This image illustrate the form of my signal, and this image is what I need to do (two indexes of beginning and end)
Edited:
Actually I have no prior idea about the width of the beginning and the end, it's so variable.
I could calculate the number of zero crossing, but I have no idea how to define it's range
double calculateZC(vector<double> signals){
int ZC_counter=0;
int size=signals.size();
for (int i=0; i<size-1; i++){
if((signals[i]>=0 && signals[i+1]<0) || (signals[i]<0 && signals[i+1]>=0)){
ZC_counter++;
}
}
return ZC_counter;
}
Here is a fairly simple strategy which might give you some point to start. The outline of the algorithm is as follows
Input: Vector of your data points {y0,y1,...}
Parameters:
Window size sigma.
A threshold 0<p<1 defining when to start looking for a region.
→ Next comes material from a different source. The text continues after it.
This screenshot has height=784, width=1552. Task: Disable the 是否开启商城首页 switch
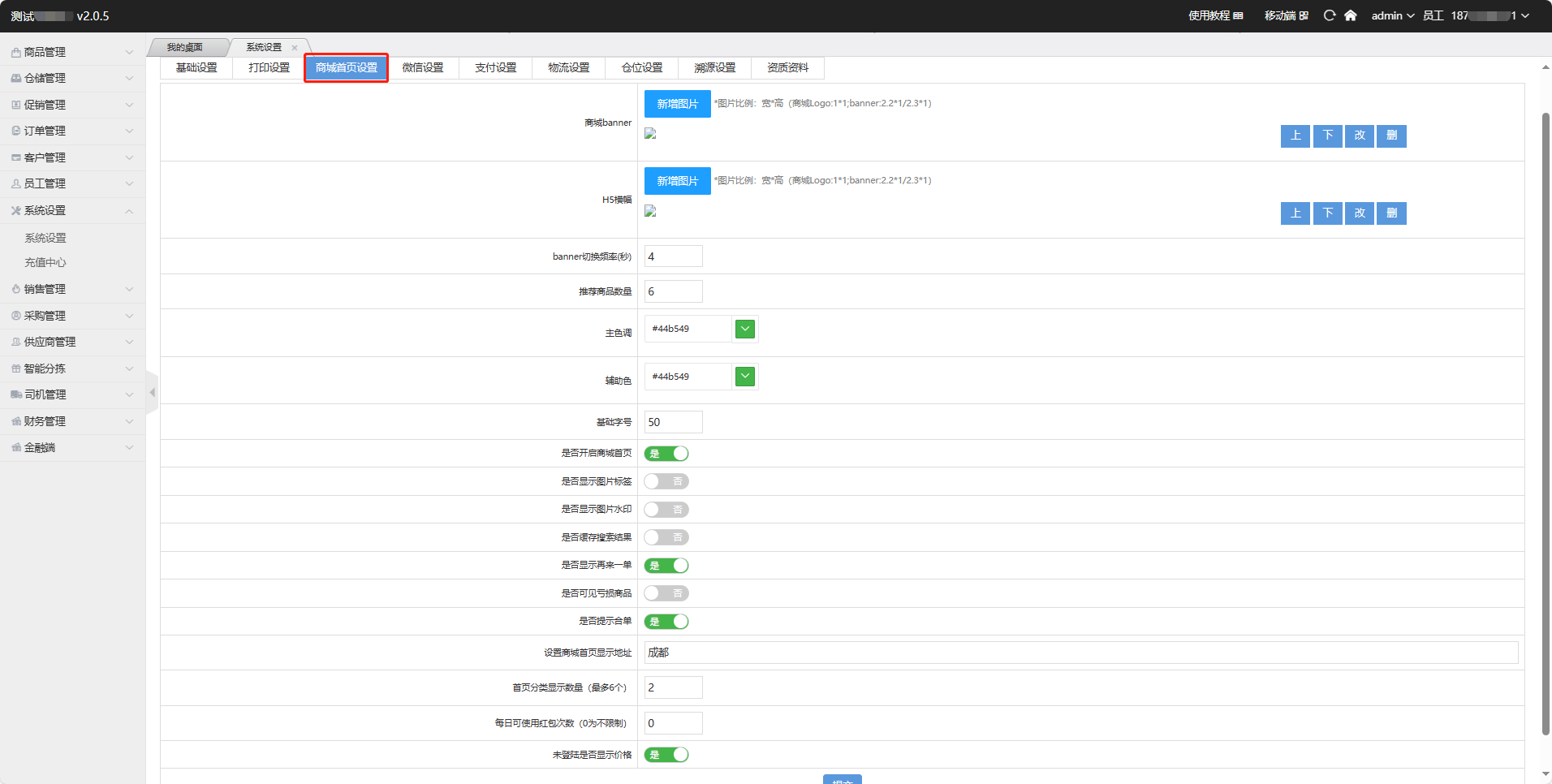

Output: The start- and endpoint {t0,t1} of the region with the most zero-crossings
I won't give any C++ code, but the method should be easy to implement. As example let us use the following function
What we desire is the region between about 480 and 600 where the zero density higher than in the front. First step in the algorithm is to calculate the positions of zeros. You can do this by what you already have but instead of counting, you store the values for i where you met a zero.
This will give you a list of zero positions
From this list (you can do this directly in the above for-loop!) you create a list having the same size as your input data which looks like {0,0,0,...,1,0,..,1,0,..}. Every zero-crossing position in your input data is marked with a 1.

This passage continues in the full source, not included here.